[Given passage Boundary: Start]
Why completing your census form will make me happy

Why completing your census form will make me happy
Taking the Census, by Julian Rossi Ashton, 1881. Published in The Australasian sketcher newspaper via State Library Victoria

It is census year in Australia, and thus far it’s been controversial.

Most people assumed it would be paper booklets as usual, and were surprised to be sent online. Along with crashes, concern about hacking, the community worries because the Australian Bureau of Statistics (ABS) plans to keep our identifying data for four years rather than delete it when data processing is complete (after 18 months) as it has in the past. The general assumption seems to be that the government is keeping the information for nefarious surveillance purposes.

The Purpose of the Census

In fact, I have seen television interviewees declaring that they don’t know what all this research is for anyway. So, here’s my take on what it’s for and where it goes:

  • The government uses it to track population growth, and theoretically at least, for planning schools, transport, and other vital infrastructure (though Government does take its time about making it all happen).
  • Business and industry use it in their research and product development.
  • Academics, like economists, use it to track long-term trends and forecast what might happen next.
  • Historians use it to look at what life was like, and sometimes produce those fascinating documentaries where you see re-enactments of people doing stuff.
  • Ordinary people use the more detailed census records of their British forebears to track their ancestry. And celebrities get to go on shows like Who Do You Think You Are while they do it. Australia does not allow general access to the identified data, but you can authorise retention of your identified data for 99 years if you want.
  • And authors like me use it for researching their books, to make them as accurate and realistic as possible.

Purpose of Personal Data

People also don’t understand why their names and addresses are required. The names help you keep the information for each person in the household straight. The addresses make sure that the information from all the people in your area can be combined. The combined information ensures those schools, transport, and vital infrastructure go where they are needed. Additionally, they serve validation functions to ensure that each person and household gets counted once. Like medical research and banking records, each return gets a reference number; the return is split into identifying data and census data which are stored seperately so that the people working the census data don’t know who it belongs to.
[Given passage Boundary: End]
[The data Boundary: Start]
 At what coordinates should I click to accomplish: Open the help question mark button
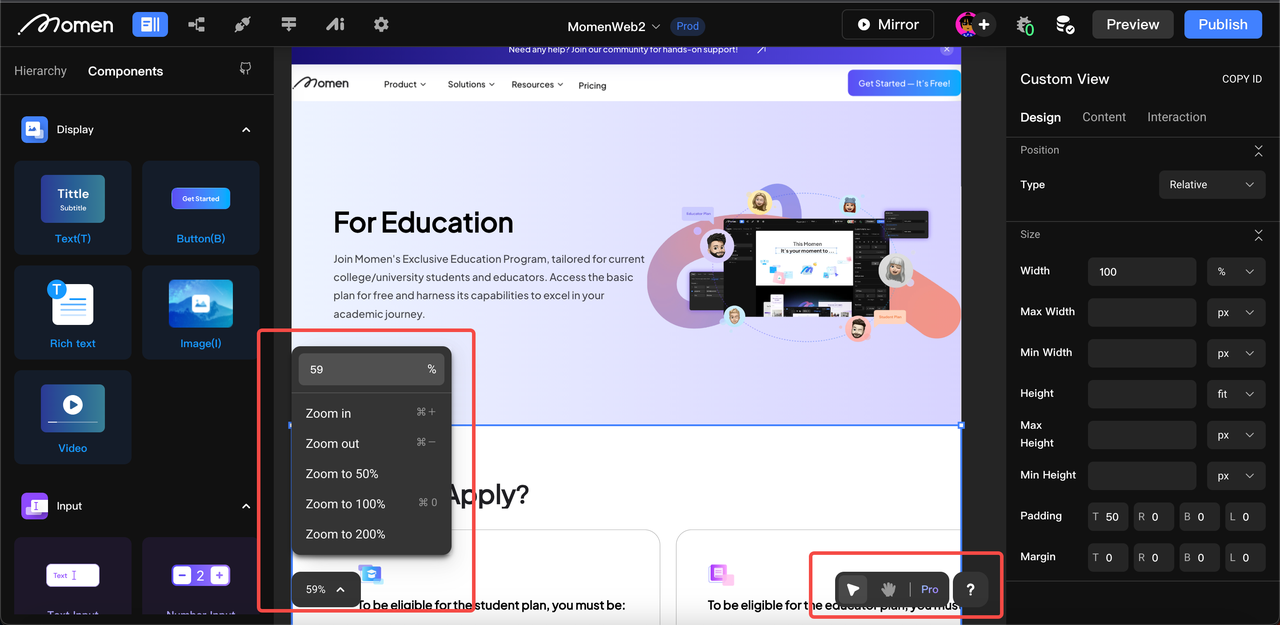[970, 589]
[The data Boundary: End]
**Assignment 1**
Write out the census article word for word, between "In fact, I have" and "might happen next.", inclusive.
**Assignment 2**
Extend the article on completing the census form, picking up right after its last sentence.

**Expected answer 1**
In fact, I have seen television interviewees declaring that they don’t know what all this research is for anyway. So, here’s my take on what it’s for and where it goes:

  • The government uses it to track population growth, and theoretically at least, for planning schools, transport, and other vital infrastructure (though Government does take its time about making it all happen).
  • Business and industry use it in their research and product development.
  • Academics, like economists, use it to track long-term trends and forecast what might happen next.

**Expected answer 2**
As I mentioned, once processing is complete, the personal data is destroyed. This removes the possibility of creating new data sets that might be useful and relevant in the future. In the medical research example, this might be a follow-up study to determine whether a drug worked as well as expected. Or to invite that group of people to join a new research project looking at some relevant or newly discovered information, that their previous study involvement makes them ideally suited for.

My book Build Your Signature Wardrobe draws on census and other statistical records. They gave me the ability to give you a snapshot of what life was like in the early twentieth century. And this allowed me to show you how clothing choices changed in response to the conditions people lived in:

  • How access to power took you from the physically demanding 1900 six tub wash to crank handle washing machines in the 1930s. And the to fully automatic machines in the 1950s.
  • The ways that higher income led to better housing, cleaner fuel, and better food.
  • Why better living conditions led to more people working and needing mass produced clothing.

My current book Holistic Personal Finance also draws on census records for background information about how people lived in the early twentieth century. At least it does at the moment; I’m not yet clear on how much of that will remain in the final version.

And one day I’d like to write a novel. If I don’t write it for another 30 years, I’ll need the data to remind me what life was like before paradox transportation units, Soylent Green style food supplements, and the latest Quantum-phone.

So Please,

make the time to complete your census fully and accurately. As soon as you think you can rely on the network not to crash. You have until September 23 to complete the online version, and September 18 to send in your paper book.